[FRAGMENTO DEL DOCUMENTO]
María Miyar, directora de Estudios Sociales en Funcas, añade que las tasas de ocupación entre hombres y mujeres por primera vez se han igualado. Esta profesora de Sociología de la Uned ha estado analizado cómo ha cambiado la brecha salarial en los últimos años y ha visto que se ha ido reduciendo hasta el punto de que, desde 2019, las mujeres menores de 25 años ya cobran más -un 3,8%- que los hombres de su misma edad. «La razón es que tienen una menor tasa de abandono escolar temprano y más estudios universitarios», explica.
Si hay algo que caracterice para bien a esta generación es que ha podido disfrutar de más oportunidades formativas que las anteriores. Tal vez la calidad educativa sea peor que antes, pero es indiscutible que muchas más personas acceden a él y permanecen más tiempo escolarizadas. El abandono escolar temprano aún es alto (13,6%), pero se ha reducido de forma considerable en relación a principios de los 90, cuando superaba el 40%. Además, la mitad de los jóvenes posee estudios universitarios o de FP Superior, cuatro veces más que hace 35 años.
Ascensor social
Francisco Pérez, director de Investigación del Ivie y catedrático de Análisis Económico de la Universidad de Valencia, afirma que «un joven con estudios superiores tiene un 60% de posibilidades de acabar en un estrato socioeconómico alto». Se muestra convencido de que «el ascensor social sigue funcionando, más que a finales de los años 80». «La inserción laboral de los universitarios es mejor ahora que hace 10 años y que hace tres décadas», coincide Verd.
[/FRAGMENTO DEL DOCUMENTO]
[DATOS DE ORIGEN]
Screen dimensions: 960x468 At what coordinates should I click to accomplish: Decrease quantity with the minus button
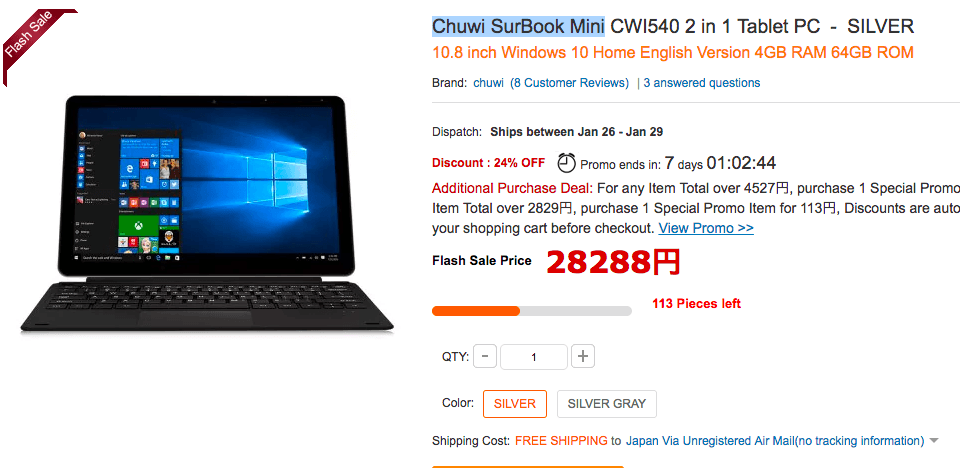click(485, 357)
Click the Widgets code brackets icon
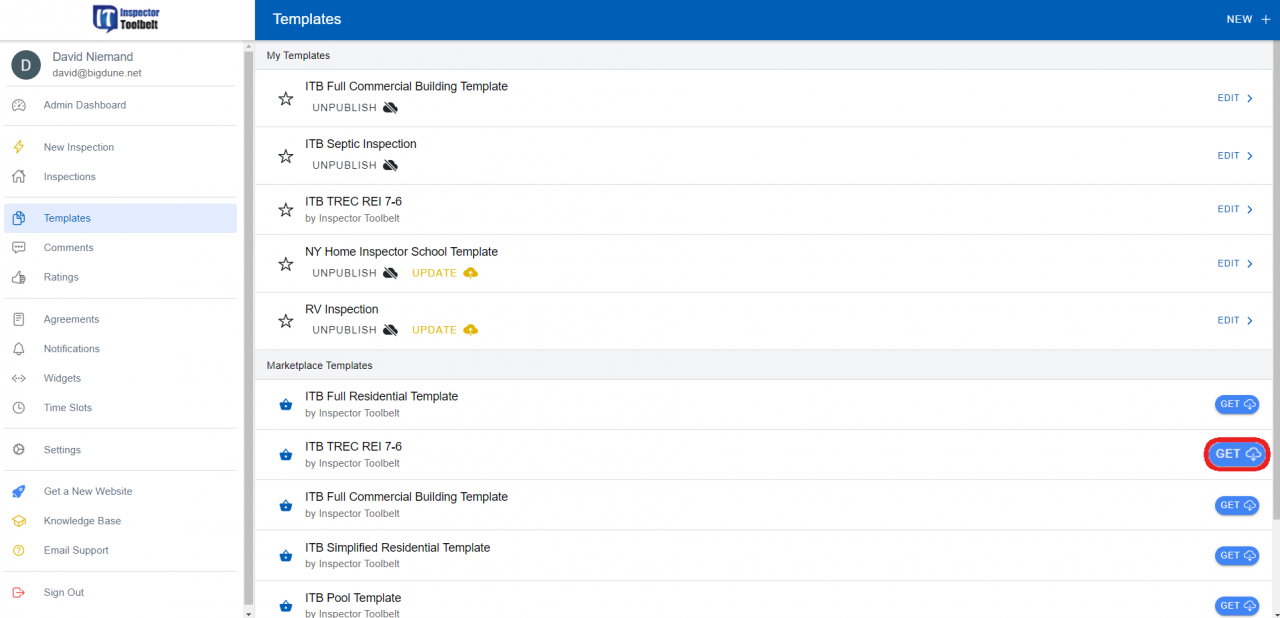The image size is (1280, 618). [x=20, y=378]
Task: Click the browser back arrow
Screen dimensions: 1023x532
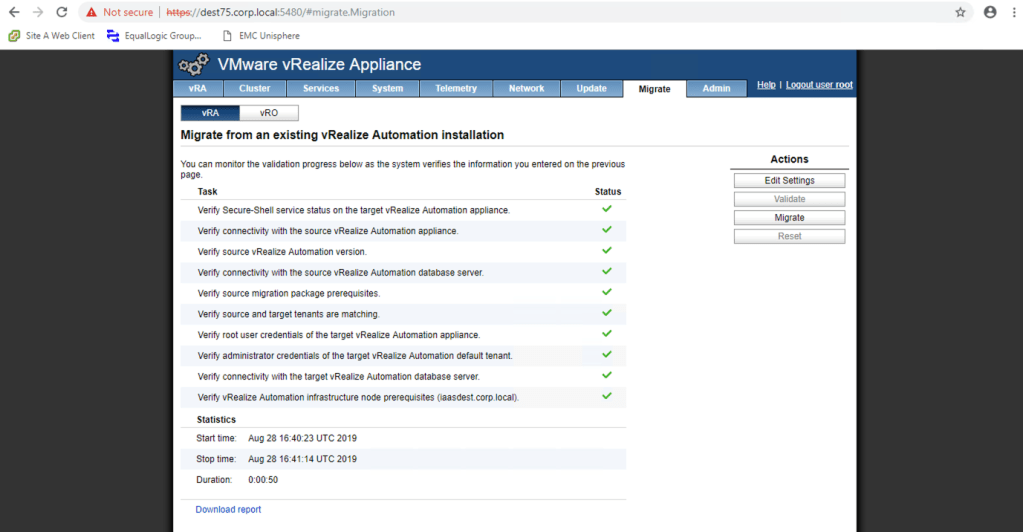Action: coord(14,12)
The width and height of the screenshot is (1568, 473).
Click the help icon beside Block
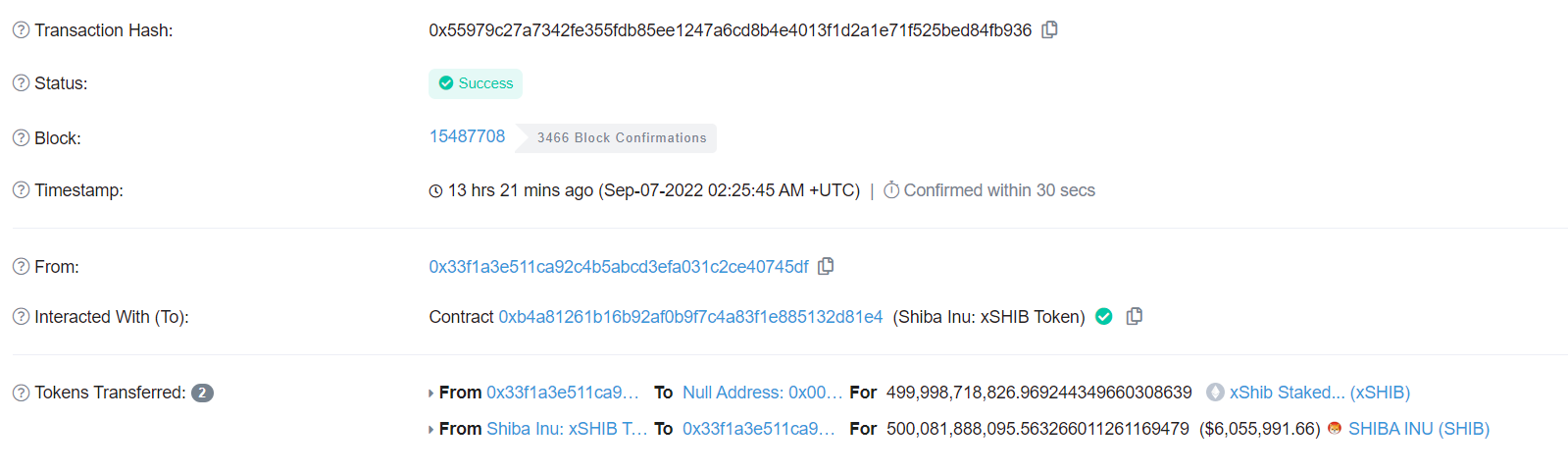21,138
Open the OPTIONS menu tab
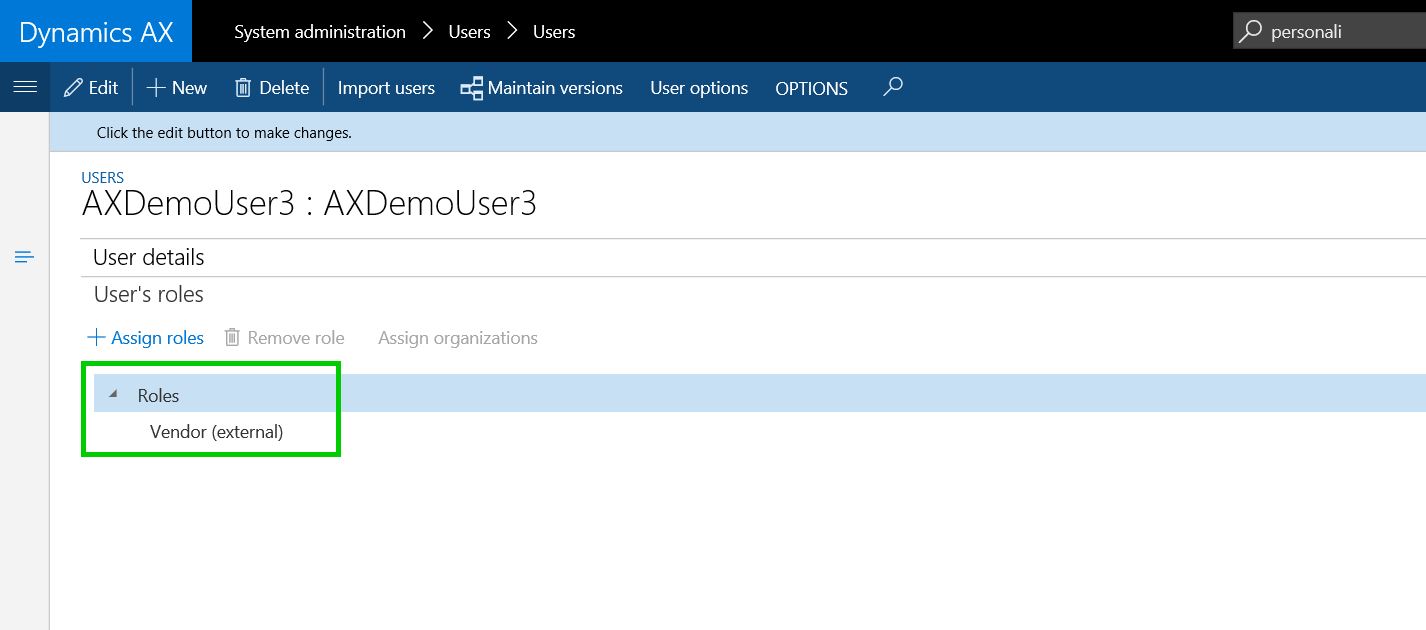 811,88
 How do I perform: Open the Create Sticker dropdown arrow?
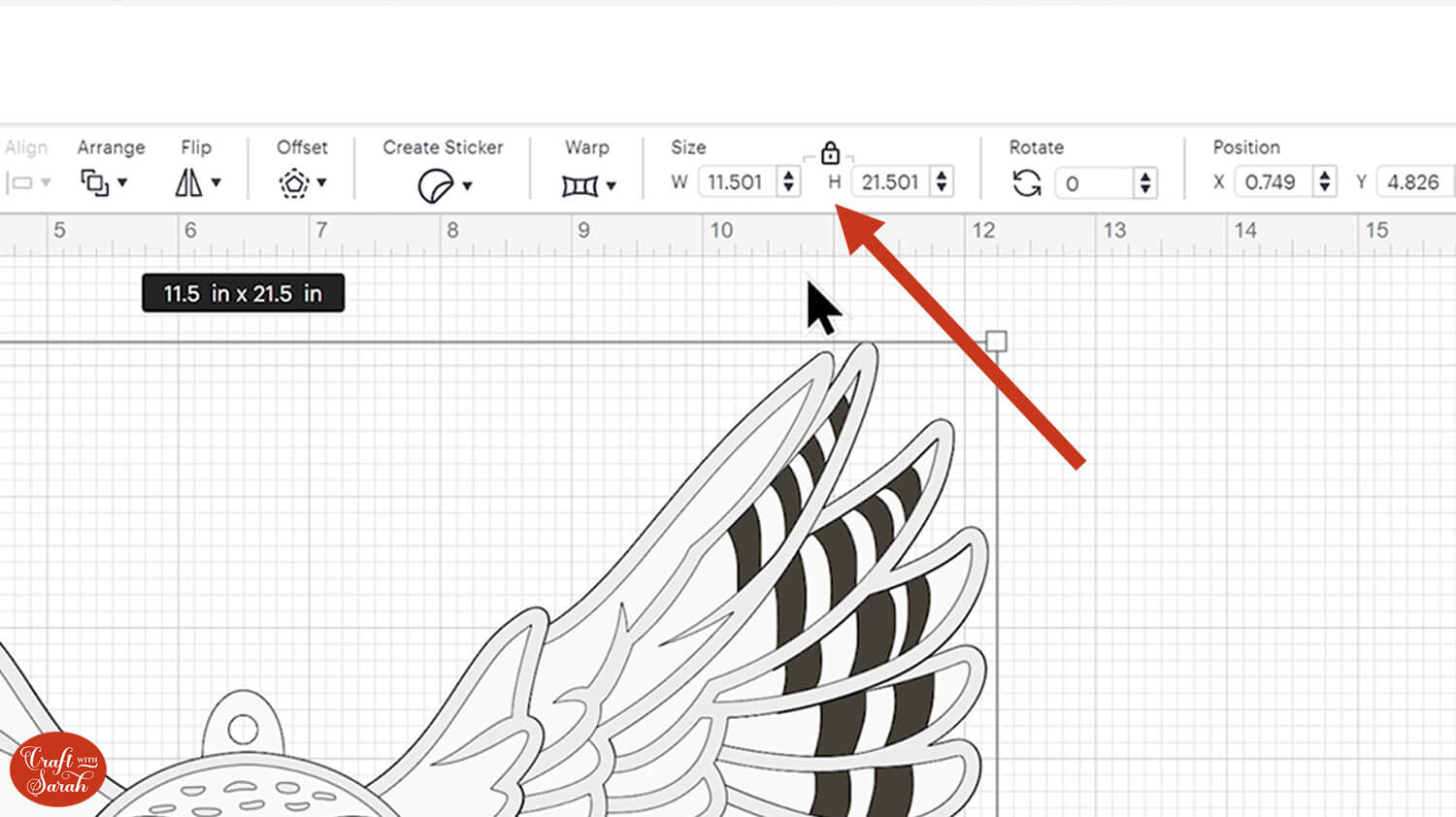[x=467, y=185]
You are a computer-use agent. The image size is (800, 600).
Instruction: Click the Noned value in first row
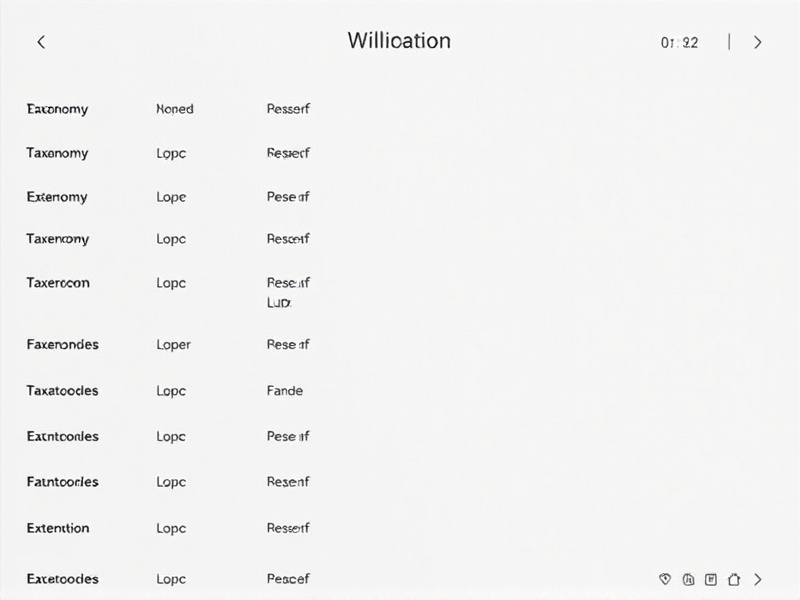click(x=174, y=109)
[/DATOS DE ORIGEN]
QUÉ HACER » Escribe la continuación del texto sobre la formación, el empleo y el ascensor social de los jóvenes, empezando justo después de su última frase.

ESPACIO DE RESPUESTA »
José Pedro recuerda que sus hermanos -él es el conserje y ella trabaja en una óptica- no fueron a la universidad porque «les tocó una buena época económica». Tienen 10 años más que él y crecieron con la burbuja inmobiliaria, que provocó que muchos chicos y chicas abandonaran las aulas para irse a trabajar a la construcción o a la hostelería. «Había buenas perspectivas de trabajo y ganaban suficiente para comprarse una casa y un coche. Yo entré en la universidad en 2012 y, debido a los problemas que generó la crisis, se produjo un cambio de mentalidad: casi toda mi generación tiene estudios superiores».
Reconoce que, en general, a sus compañeros del instituto les ha ido bien, sobre todo a los del sector tecnológico. «Mis amigos también están trabajando en lo suyo, sobre todo los ingenieros, que progresan en la empresa y tienen mejores salarios», coincide Anne, doctoranda en la Universidad Pontificia Comillas, donde aplica modelos de machine learning para el sector eléctrico. Estudió Ingeniería en Tecnologías Industriales en la Universidad Carlos III de Madrid, donde, con 30 matrículas de honor y una media de 9,32, fue la número uno de su promoción. Después hizo un máster en Matemática Industrial y, aunque le gusta mucho la docencia, no descarta dar el salto a una empresa privada, donde «hay mucha demanda de profesionales y la progresión salarial es más alta». Dice que le va bien y gana un sueldo razonable. Se ha independizado de sus padres y no paga un alquiler demasiado elevado porque vive bastante lejos del centro de Madrid.